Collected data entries
-----

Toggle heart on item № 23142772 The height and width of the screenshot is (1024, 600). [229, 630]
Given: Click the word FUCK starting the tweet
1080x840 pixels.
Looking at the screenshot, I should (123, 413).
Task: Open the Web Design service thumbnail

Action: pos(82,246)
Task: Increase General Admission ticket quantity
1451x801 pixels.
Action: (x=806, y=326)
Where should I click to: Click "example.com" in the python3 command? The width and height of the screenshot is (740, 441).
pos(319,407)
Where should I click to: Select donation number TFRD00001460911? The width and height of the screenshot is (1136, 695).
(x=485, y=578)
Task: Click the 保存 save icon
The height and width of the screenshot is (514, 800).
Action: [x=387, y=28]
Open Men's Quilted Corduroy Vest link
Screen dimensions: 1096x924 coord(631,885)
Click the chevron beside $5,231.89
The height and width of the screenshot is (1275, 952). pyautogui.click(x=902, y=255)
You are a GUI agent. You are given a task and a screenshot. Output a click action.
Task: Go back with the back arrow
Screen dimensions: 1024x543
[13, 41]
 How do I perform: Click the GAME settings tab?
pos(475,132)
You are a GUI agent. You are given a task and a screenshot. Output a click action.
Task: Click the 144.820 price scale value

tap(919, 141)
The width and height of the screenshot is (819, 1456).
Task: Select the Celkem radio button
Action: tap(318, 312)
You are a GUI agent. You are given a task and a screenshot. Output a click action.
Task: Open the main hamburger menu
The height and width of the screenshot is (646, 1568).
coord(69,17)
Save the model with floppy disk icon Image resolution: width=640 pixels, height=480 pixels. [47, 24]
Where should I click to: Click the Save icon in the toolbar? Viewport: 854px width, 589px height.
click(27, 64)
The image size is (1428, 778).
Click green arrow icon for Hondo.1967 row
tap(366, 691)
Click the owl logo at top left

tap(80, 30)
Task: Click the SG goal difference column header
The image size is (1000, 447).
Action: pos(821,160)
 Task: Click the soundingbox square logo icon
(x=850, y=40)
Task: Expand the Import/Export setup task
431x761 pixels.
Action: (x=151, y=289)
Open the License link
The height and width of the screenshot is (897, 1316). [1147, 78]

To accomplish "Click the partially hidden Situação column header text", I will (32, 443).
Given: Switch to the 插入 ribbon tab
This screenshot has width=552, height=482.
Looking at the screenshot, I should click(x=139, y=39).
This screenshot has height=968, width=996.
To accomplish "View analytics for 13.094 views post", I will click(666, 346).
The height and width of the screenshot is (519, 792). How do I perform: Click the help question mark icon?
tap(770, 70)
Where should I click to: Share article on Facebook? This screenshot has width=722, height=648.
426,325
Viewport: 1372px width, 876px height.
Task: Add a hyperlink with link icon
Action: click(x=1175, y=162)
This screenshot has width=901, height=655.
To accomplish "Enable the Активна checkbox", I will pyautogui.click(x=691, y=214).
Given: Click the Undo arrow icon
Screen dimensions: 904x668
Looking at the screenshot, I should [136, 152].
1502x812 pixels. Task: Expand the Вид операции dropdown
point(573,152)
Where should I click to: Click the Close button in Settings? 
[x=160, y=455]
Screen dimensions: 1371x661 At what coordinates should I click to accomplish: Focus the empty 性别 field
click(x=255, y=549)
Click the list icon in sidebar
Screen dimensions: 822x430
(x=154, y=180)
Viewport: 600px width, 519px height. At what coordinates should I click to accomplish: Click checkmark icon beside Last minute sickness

-----

Each line of the entries above that has the word "will" is to be copied.

To accomplish "Click the partially hidden Situação column header text", I will (32, 443).
To accomplish "View analytics for 13.094 views post", I will click(666, 346).
To accomplish "Enable the Активна checkbox", I will pyautogui.click(x=691, y=214).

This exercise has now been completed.